» **MATERIAL FOR THIS TASK**

%%

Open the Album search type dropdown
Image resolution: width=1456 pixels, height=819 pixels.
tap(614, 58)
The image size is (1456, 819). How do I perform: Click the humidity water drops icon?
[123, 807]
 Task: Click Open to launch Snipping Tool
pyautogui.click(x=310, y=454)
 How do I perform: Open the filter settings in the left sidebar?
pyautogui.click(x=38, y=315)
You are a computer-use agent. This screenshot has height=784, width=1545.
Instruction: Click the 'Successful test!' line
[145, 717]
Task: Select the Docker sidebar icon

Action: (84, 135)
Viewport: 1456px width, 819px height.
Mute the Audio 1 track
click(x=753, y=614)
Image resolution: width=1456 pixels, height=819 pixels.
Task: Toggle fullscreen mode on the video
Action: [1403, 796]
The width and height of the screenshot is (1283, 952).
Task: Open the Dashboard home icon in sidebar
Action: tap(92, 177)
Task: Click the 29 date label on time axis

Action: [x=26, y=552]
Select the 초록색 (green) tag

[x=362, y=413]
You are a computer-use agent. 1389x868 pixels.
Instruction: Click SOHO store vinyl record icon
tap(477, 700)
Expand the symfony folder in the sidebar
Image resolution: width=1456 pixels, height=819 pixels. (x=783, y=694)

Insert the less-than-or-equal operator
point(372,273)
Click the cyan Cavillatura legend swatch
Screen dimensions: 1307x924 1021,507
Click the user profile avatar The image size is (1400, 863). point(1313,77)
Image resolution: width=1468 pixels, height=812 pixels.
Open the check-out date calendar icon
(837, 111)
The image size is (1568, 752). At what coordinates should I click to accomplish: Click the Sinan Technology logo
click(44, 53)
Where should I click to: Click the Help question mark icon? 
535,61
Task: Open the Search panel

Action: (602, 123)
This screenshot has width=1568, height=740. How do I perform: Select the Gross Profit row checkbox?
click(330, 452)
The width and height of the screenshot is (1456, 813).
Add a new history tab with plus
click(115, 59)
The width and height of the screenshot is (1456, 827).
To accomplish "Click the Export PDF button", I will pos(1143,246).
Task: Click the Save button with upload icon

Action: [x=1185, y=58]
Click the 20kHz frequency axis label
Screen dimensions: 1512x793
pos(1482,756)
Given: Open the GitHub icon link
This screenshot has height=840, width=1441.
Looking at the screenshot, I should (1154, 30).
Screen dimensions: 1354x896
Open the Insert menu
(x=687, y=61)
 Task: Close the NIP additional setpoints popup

%%

» **TASK STATEMENT**
The answer must be the full listing, copied exactly.

» **TASK ANSWER**
Open the Album search type dropdown
Image resolution: width=1456 pixels, height=819 pixels.
tap(614, 58)
The image size is (1456, 819). How do I perform: Click the humidity water drops icon?
[123, 807]
 Task: Click Open to launch Snipping Tool
pyautogui.click(x=310, y=454)
 How do I perform: Open the filter settings in the left sidebar?
pyautogui.click(x=38, y=315)
You are a computer-use agent. This screenshot has height=784, width=1545.
Instruction: Click the 'Successful test!' line
[145, 717]
Task: Select the Docker sidebar icon

Action: (84, 135)
Viewport: 1456px width, 819px height.
Mute the Audio 1 track
click(x=753, y=614)
Image resolution: width=1456 pixels, height=819 pixels.
Task: Toggle fullscreen mode on the video
Action: [1403, 796]
The width and height of the screenshot is (1283, 952).
Task: Open the Dashboard home icon in sidebar
Action: tap(92, 177)
Task: Click the 29 date label on time axis

Action: [x=26, y=552]
Select the 초록색 (green) tag

[x=362, y=413]
You are a computer-use agent. 1389x868 pixels.
Instruction: Click SOHO store vinyl record icon
tap(477, 700)
Expand the symfony folder in the sidebar
Image resolution: width=1456 pixels, height=819 pixels. (x=783, y=694)

Insert the less-than-or-equal operator
point(372,273)
Click the cyan Cavillatura legend swatch
Screen dimensions: 1307x924 1021,507
Click the user profile avatar The image size is (1400, 863). point(1313,77)
Image resolution: width=1468 pixels, height=812 pixels.
Open the check-out date calendar icon
(837, 111)
The image size is (1568, 752). At what coordinates should I click to accomplish: Click the Sinan Technology logo
click(44, 53)
Where should I click to: Click the Help question mark icon? 
535,61
Task: Open the Search panel

Action: (602, 123)
This screenshot has width=1568, height=740. How do I perform: Select the Gross Profit row checkbox?
click(330, 452)
The width and height of the screenshot is (1456, 813).
Add a new history tab with plus
click(115, 59)
The width and height of the screenshot is (1456, 827).
To accomplish "Click the Export PDF button", I will pos(1143,246).
Task: Click the Save button with upload icon

Action: [x=1185, y=58]
Click the 20kHz frequency axis label
Screen dimensions: 1512x793
pos(1482,756)
Given: Open the GitHub icon link
This screenshot has height=840, width=1441.
Looking at the screenshot, I should (1154, 30).
Screen dimensions: 1354x896
Open the Insert menu
(x=687, y=61)
 Task: Close the NIP additional setpoints popup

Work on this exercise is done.